Back in November (2017) I found out that the training dataset was being repeated, week after week, for quite some while. I haven’t been downloading the datasets, so I don’t know if this is still the case. If it’s not (i.e., if training datasets now ARE changing, week by week) please just tell me so, and ignore the rest of this post.

From this point on, I’ll assume that training data is NOT changing, at least not EVERY week. The question that comes immediately to mind (I write two months later) is this: doesn’t that make the validation datasets of previous weeks, usable as extra training datasets for this week? I’ll use the name “retention” for this strategy (of training on previous weeks’ validation datasets) in the questions that follow.

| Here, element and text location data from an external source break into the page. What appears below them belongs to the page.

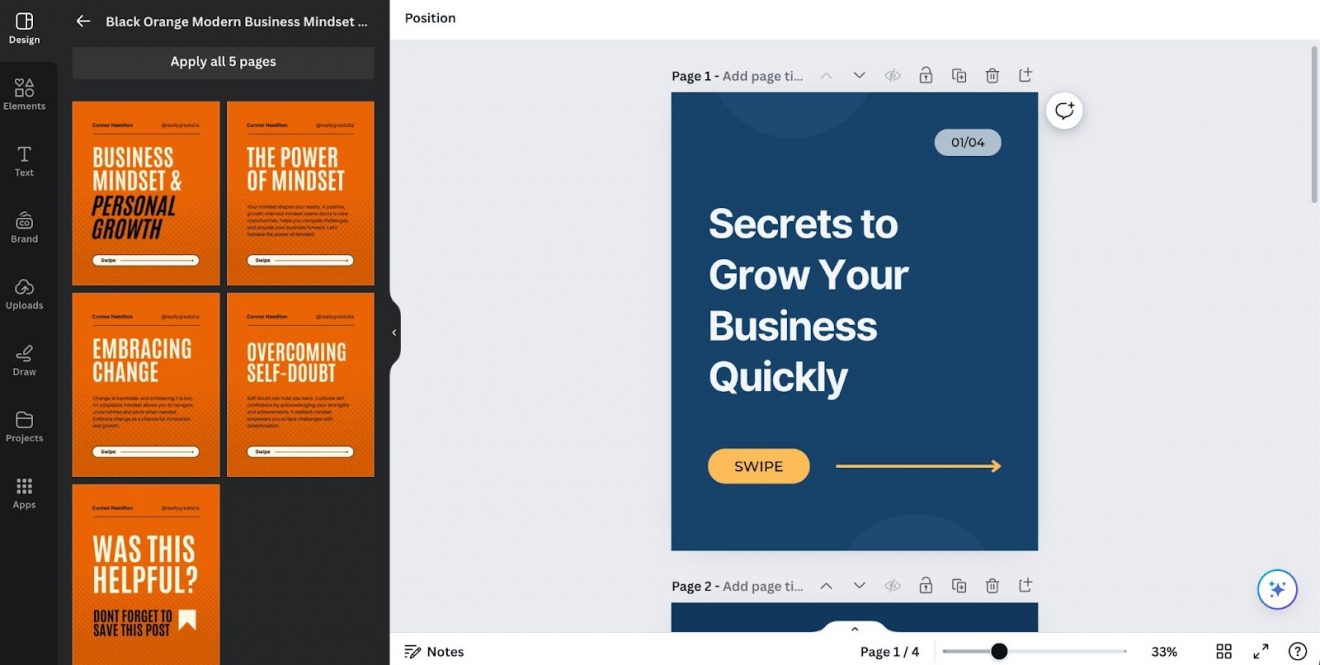Screen dimensions: 1320x665
Task: Open the Brand panel
Action: click(x=24, y=226)
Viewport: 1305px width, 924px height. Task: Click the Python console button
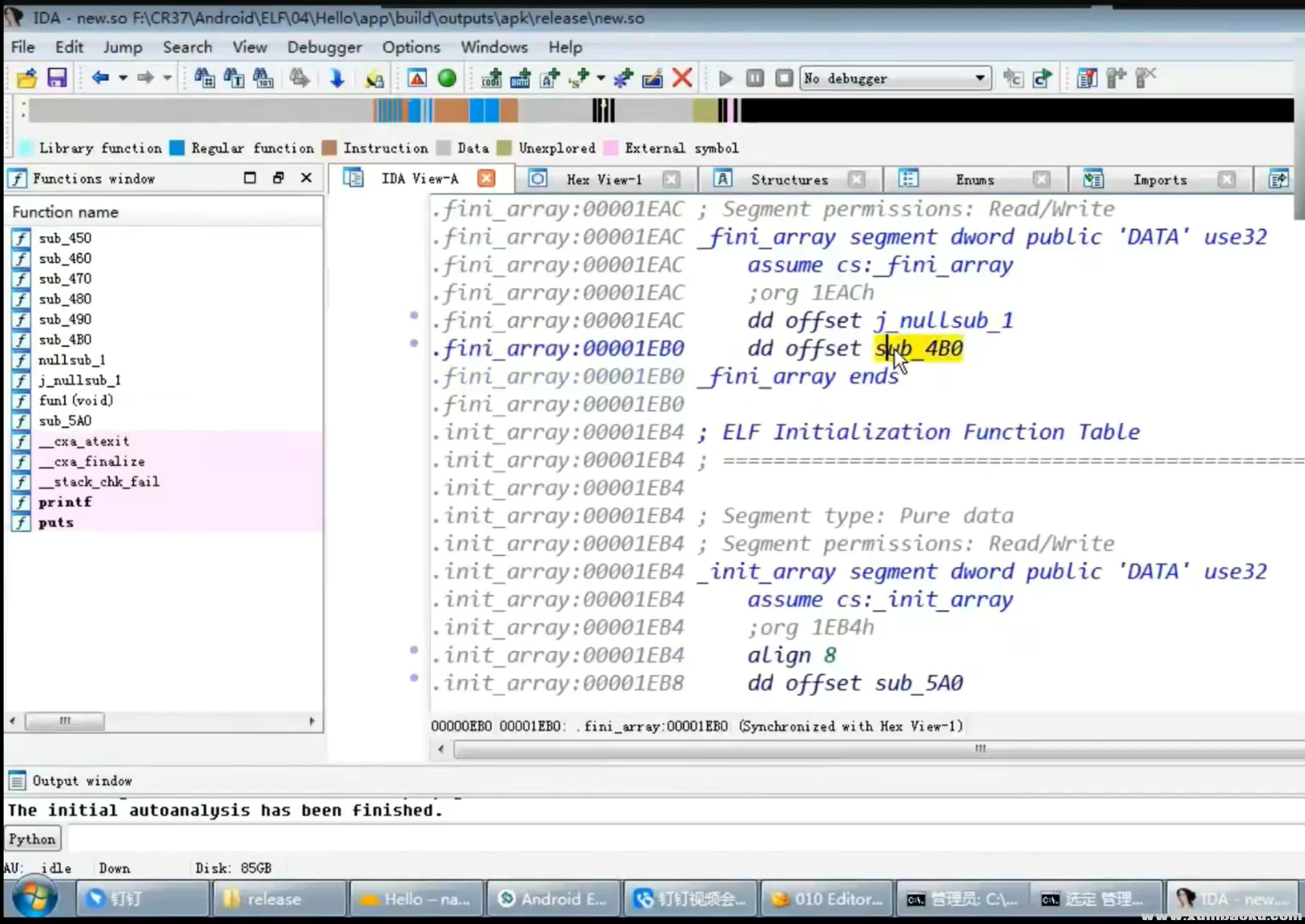click(x=32, y=839)
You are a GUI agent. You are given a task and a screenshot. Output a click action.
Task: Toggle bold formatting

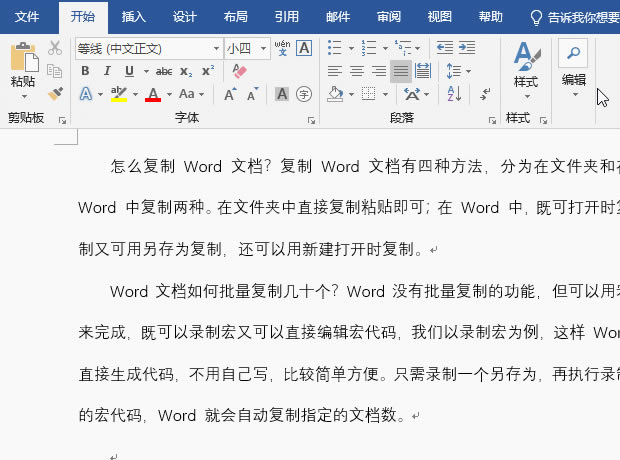coord(85,71)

Question 1: Is retention NOT advantageous, to the individual modeler? I’d find that quite counter-intuitive, but Numerai’s homomorphic encryption voodoo may make such things possible. If it indeed is NOT advantageous, I think Numerai would want to tell us so: then we’d all have more time to make good models, that contribute to their meta-model.

Question 2: Okay, if retention IS advantageous, to the individual modeler… is it ALSO advantageous to Numerai? I.e., does it improve the performance of their meta-model?

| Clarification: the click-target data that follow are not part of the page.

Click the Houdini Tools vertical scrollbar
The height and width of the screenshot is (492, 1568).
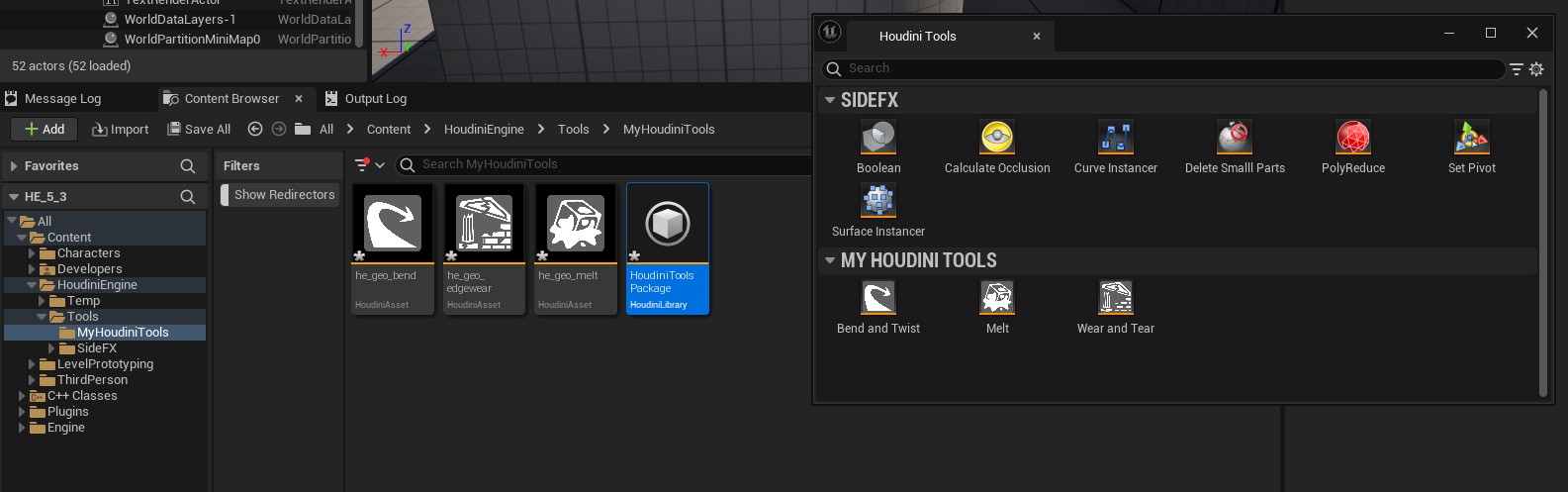(x=1542, y=243)
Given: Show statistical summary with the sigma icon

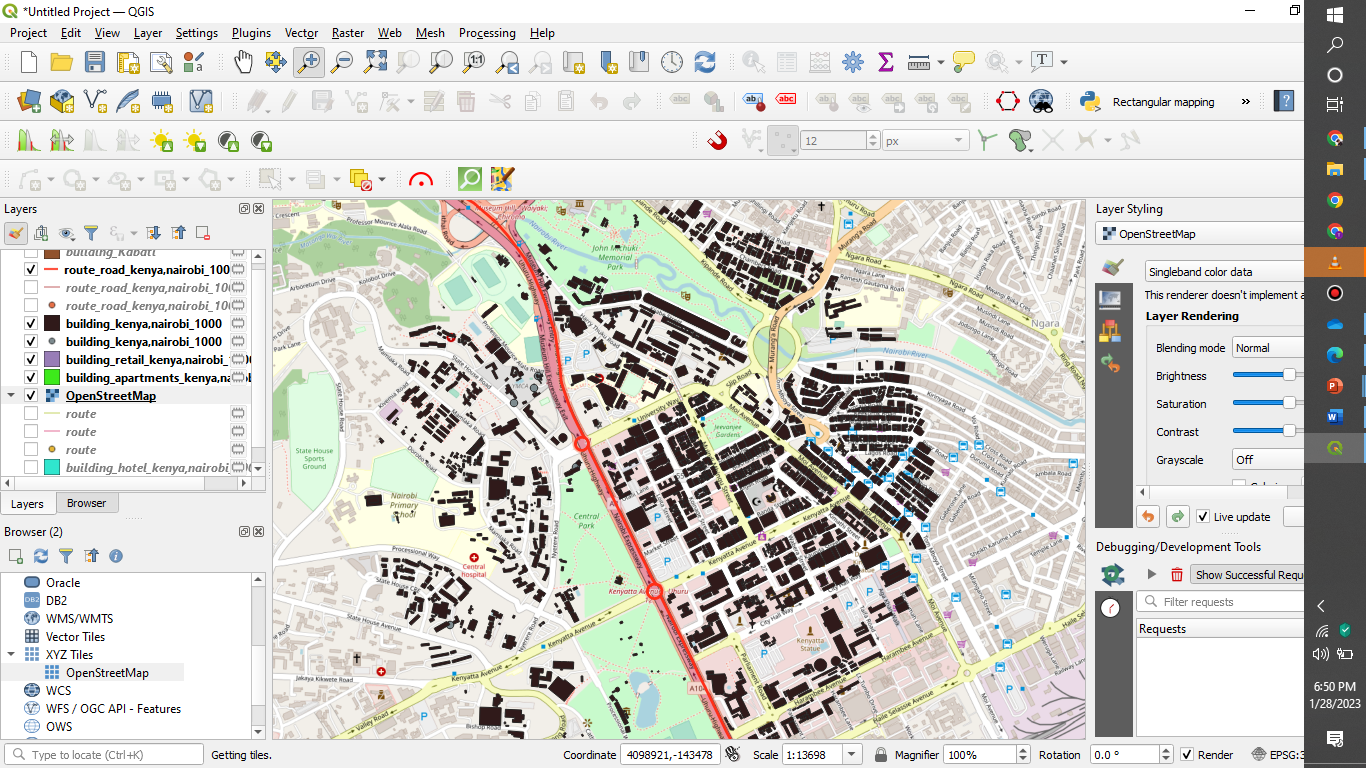Looking at the screenshot, I should click(885, 61).
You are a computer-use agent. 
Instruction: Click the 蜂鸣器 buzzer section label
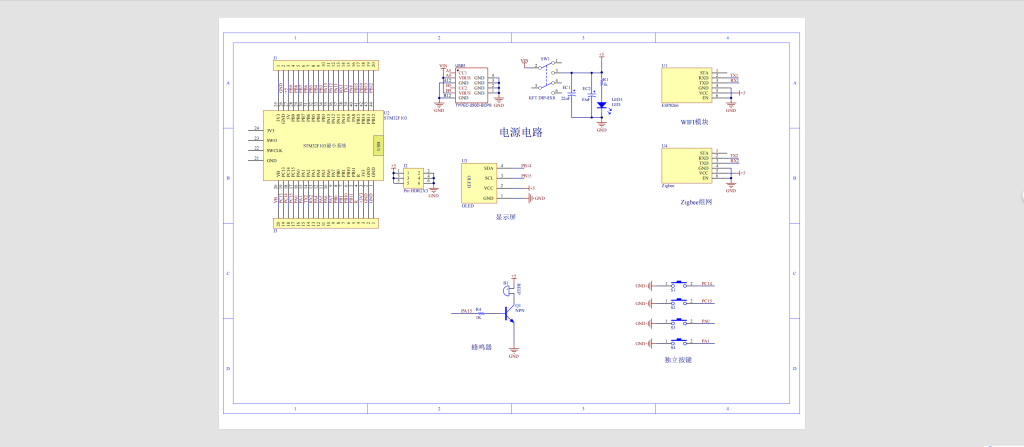click(484, 348)
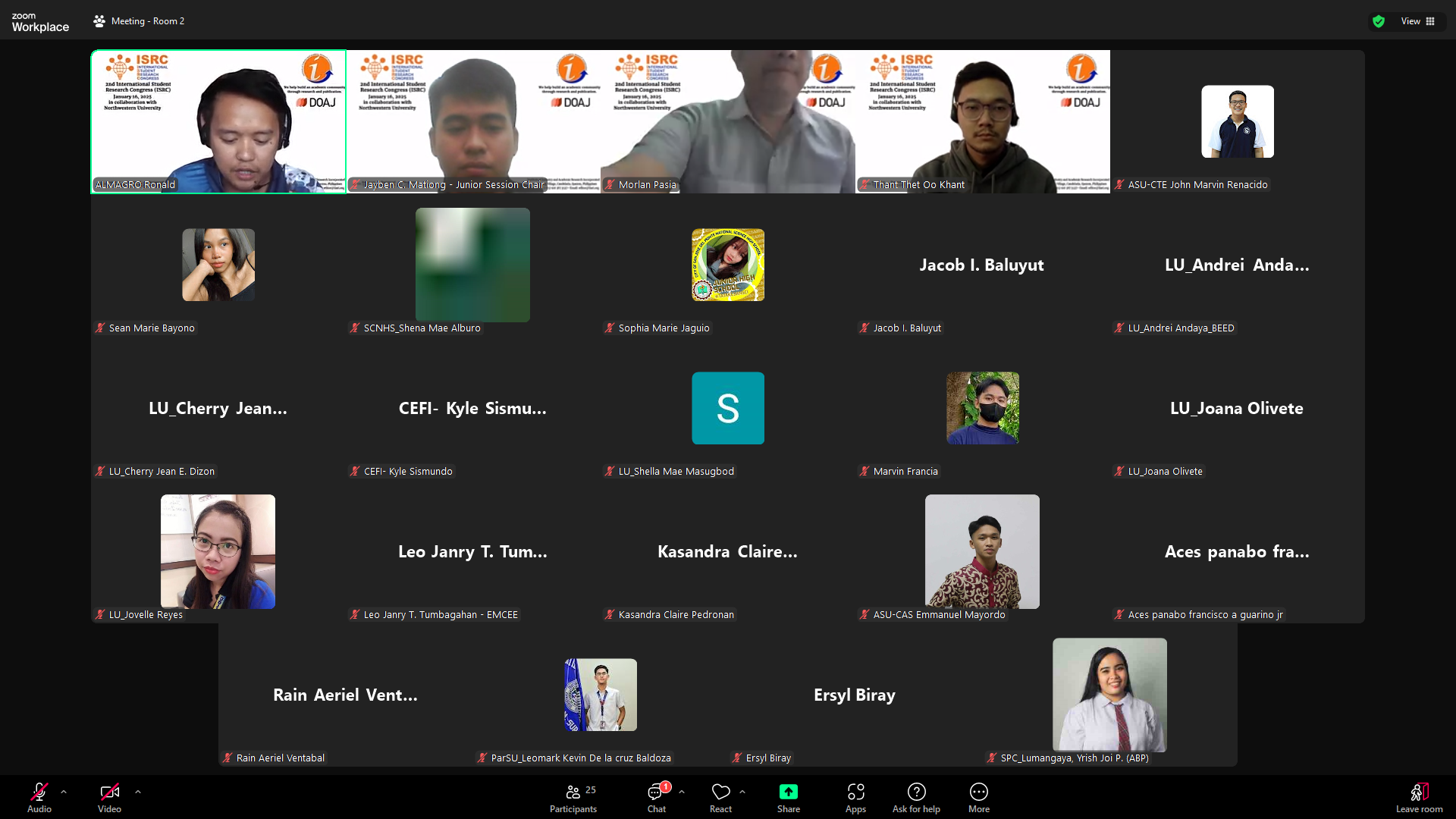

If “Yes”: then I think Numerai would want to keep all those previous validation datasets readily available to all of us, to make their meta-model that much better.

If “No” (i.e., retention HELPS individual modelers, but HURTS Numerai): then Numerai IS getting hurt by retention, because the retaining modelers will inevitably dominate the contest. So it would then behoove Numerai to start changing that training dataset, or at least re-encrypting all the datasets every week. Is the encryption too expensive?

I quit the slack channel (its busy intrusiveness annoyed me), so anyone is welcome to copy this post over there.

Thank for for reading all this!


Validation and Test data also don’t change. Only the Live data changes week to week.


Thanks for that clarification.

I’m surprised that Numerai doesn’t compel more frequent re-training of our models. Wouldn’t models trained on fresher data, yield for them a better performing meta-model?

I would read with great interest, any reply from Numerai personnel.


Yes, I would imagine fresher and more data would usually be better, so I’m not really sure why we don’t get previous competitions’ live data regularly included into the dataset. Since the people at Numerai aren’t stupid and know that more data would give us a better chance of finding signal in the data, I assume they have a good reason for not updating the data more often, but I have no idea what that reason is.